Il n’alla pas jusqu’au seuil. La porte s’ouvrit brusquement, et Natacha, pâle, les yeux étincelants du feu de la fièvre, se précipita dans la chambre. Ses vêtements étaient froissés et trempés de pluie, le fichu qu’elle avait mis autour de sa tête s’était détaché, et de grosses gouttes de pluie brillaient sur les épaisses mèches à demi dénouées de ses cheveux.

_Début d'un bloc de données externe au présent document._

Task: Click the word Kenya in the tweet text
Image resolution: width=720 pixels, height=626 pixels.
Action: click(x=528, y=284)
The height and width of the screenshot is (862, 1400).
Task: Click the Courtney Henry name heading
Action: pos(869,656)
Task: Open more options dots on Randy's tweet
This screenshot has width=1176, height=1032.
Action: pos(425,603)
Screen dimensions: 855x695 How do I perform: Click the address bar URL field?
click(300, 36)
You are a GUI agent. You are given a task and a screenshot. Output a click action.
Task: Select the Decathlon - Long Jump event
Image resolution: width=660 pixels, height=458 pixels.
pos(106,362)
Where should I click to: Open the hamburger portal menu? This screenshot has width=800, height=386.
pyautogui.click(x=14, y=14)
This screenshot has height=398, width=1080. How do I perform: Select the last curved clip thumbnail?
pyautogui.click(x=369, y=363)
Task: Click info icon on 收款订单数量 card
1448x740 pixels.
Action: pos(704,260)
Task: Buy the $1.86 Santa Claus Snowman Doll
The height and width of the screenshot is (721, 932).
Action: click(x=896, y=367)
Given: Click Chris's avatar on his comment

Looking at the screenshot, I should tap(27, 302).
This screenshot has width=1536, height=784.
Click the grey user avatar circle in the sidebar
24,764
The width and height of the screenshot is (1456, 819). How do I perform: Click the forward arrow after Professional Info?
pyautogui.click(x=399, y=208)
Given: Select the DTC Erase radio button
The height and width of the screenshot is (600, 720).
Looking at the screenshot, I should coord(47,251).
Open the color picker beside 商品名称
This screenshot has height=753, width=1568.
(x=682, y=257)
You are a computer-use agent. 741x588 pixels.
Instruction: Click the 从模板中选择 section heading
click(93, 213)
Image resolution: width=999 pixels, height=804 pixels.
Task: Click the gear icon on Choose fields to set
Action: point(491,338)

Elle entra en courant, et voyant son père, elle jeta un cri et tomba à genoux, les mains tendues devant lui.



IX

Mais elle était déjà dans ses bras !…

Il l’avait soulevée comme il aurait fait d’un petit enfant, puis l’avait portée dans son fauteuil, et s’était mis à genoux devant elle. Il lui baisait les mains, les pieds, la serrait dans ses bras, puis la regardait comme pour se convaincre qu’elle lui était rendue, qu’il la voyait de nouveau, qu’il l’entendait, sa fille, sa Natacha !

Anna Andréievna, suffoquée par les sanglots, l’entourait de ses bras, pressait sa tête sur sa poitrine, et, comme anéantie dans cet embrassement, n’avait plus la force de proférer une parole.